Return, unaltered, every line from the beginning of the material below up to and including the one with "Given: Click the event".
*** The data ***
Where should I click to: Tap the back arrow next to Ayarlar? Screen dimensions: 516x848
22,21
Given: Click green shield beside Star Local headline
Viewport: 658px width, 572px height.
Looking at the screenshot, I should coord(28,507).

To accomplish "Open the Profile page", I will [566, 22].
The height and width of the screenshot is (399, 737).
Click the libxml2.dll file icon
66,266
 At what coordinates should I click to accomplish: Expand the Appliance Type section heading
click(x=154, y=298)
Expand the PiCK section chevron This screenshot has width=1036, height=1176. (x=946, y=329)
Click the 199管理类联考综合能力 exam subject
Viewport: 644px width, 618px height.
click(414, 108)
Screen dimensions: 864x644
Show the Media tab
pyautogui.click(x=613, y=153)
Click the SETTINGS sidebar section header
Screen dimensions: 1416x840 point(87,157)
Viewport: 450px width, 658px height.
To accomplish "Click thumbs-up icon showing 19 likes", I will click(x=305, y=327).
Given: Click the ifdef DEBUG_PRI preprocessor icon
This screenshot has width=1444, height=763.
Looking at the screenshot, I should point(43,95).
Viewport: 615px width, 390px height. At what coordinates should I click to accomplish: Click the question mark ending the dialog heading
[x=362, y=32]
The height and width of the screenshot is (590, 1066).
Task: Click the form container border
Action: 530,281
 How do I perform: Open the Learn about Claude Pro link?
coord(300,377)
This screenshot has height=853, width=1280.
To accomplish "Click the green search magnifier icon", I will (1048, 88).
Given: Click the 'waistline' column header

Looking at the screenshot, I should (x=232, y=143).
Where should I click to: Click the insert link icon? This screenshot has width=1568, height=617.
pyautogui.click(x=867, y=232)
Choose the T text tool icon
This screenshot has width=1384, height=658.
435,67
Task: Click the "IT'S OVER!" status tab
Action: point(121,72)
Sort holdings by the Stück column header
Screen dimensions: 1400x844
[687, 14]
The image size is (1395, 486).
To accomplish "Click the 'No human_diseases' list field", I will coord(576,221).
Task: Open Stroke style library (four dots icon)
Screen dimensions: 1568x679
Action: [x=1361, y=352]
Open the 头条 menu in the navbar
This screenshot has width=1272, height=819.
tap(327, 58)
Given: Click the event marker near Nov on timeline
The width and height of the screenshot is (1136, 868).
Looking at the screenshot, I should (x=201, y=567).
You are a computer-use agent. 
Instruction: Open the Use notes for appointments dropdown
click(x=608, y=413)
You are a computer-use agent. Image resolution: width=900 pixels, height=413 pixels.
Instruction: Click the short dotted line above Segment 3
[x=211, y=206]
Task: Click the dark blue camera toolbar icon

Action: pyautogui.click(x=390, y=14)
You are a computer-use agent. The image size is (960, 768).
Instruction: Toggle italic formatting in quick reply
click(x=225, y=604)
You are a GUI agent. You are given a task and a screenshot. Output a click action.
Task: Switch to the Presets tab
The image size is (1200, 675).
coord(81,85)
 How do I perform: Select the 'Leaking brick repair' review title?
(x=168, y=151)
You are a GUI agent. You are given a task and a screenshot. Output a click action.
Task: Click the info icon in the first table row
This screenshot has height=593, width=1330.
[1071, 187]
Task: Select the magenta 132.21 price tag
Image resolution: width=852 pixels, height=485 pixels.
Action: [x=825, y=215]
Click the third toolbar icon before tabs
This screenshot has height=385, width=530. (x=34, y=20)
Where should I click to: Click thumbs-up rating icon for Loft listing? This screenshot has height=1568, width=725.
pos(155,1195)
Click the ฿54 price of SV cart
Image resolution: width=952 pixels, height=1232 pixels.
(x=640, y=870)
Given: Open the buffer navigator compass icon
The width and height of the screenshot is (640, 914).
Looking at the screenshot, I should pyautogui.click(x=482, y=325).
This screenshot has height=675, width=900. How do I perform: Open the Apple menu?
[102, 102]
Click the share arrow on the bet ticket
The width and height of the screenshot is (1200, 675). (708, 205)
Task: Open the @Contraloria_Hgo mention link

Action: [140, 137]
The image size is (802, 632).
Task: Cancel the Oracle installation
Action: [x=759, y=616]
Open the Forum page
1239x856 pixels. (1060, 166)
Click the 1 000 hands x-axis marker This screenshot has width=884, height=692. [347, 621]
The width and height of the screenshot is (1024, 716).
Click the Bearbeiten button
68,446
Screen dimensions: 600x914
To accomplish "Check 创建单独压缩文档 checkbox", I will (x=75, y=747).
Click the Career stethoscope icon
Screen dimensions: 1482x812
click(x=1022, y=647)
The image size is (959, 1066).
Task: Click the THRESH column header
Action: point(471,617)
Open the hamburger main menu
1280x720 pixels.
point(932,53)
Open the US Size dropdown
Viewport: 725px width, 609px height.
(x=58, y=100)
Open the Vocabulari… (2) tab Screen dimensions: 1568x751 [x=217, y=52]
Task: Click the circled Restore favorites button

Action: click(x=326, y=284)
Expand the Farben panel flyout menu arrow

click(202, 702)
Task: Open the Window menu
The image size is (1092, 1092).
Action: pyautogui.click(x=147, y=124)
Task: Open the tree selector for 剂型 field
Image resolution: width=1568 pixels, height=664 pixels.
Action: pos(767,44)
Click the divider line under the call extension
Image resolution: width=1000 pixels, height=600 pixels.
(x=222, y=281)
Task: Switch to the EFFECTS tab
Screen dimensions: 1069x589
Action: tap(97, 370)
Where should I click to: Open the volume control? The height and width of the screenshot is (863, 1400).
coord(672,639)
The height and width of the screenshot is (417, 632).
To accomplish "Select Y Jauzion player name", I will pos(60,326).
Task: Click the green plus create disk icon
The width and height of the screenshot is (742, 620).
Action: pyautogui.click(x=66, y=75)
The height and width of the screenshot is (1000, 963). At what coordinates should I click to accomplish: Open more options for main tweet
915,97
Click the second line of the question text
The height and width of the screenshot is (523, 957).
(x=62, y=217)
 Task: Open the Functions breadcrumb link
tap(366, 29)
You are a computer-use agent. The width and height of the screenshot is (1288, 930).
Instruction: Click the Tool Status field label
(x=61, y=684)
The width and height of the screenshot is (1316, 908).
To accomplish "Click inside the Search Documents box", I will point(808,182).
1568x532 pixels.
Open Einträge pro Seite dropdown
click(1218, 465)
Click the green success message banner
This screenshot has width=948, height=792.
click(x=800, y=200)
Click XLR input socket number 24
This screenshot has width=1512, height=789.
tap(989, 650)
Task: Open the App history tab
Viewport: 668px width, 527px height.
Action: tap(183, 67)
*** End of The data ***
*Solution to this task*:
Where should I click to: Tap the back arrow next to Ayarlar? Screen dimensions: 516x848
22,21
Given: Click green shield beside Star Local headline
Viewport: 658px width, 572px height.
Looking at the screenshot, I should coord(28,507).

To accomplish "Open the Profile page", I will [566, 22].
The height and width of the screenshot is (399, 737).
Click the libxml2.dll file icon
66,266
 At what coordinates should I click to accomplish: Expand the Appliance Type section heading
click(x=154, y=298)
Expand the PiCK section chevron This screenshot has width=1036, height=1176. (x=946, y=329)
Click the 199管理类联考综合能力 exam subject
Viewport: 644px width, 618px height.
click(414, 108)
Screen dimensions: 864x644
Show the Media tab
pyautogui.click(x=613, y=153)
Click the SETTINGS sidebar section header
Screen dimensions: 1416x840 point(87,157)
Viewport: 450px width, 658px height.
To accomplish "Click thumbs-up icon showing 19 likes", I will click(x=305, y=327).
Given: Click the ifdef DEBUG_PRI preprocessor icon
This screenshot has width=1444, height=763.
Looking at the screenshot, I should point(43,95).
Viewport: 615px width, 390px height. At what coordinates should I click to accomplish: Click the question mark ending the dialog heading
[x=362, y=32]
The height and width of the screenshot is (590, 1066).
Task: Click the form container border
Action: 530,281
 How do I perform: Open the Learn about Claude Pro link?
coord(300,377)
This screenshot has height=853, width=1280.
To accomplish "Click the green search magnifier icon", I will (1048, 88).
Given: Click the 'waistline' column header

Looking at the screenshot, I should (x=232, y=143).
Where should I click to: Click the insert link icon? This screenshot has width=1568, height=617.
pyautogui.click(x=867, y=232)
Choose the T text tool icon
This screenshot has width=1384, height=658.
435,67
Task: Click the "IT'S OVER!" status tab
Action: point(121,72)
Sort holdings by the Stück column header
Screen dimensions: 1400x844
[687, 14]
The image size is (1395, 486).
To accomplish "Click the 'No human_diseases' list field", I will coord(576,221).
Task: Open Stroke style library (four dots icon)
Screen dimensions: 1568x679
Action: [x=1361, y=352]
Open the 头条 menu in the navbar
This screenshot has width=1272, height=819.
tap(327, 58)
Given: Click the event marker near Nov on timeline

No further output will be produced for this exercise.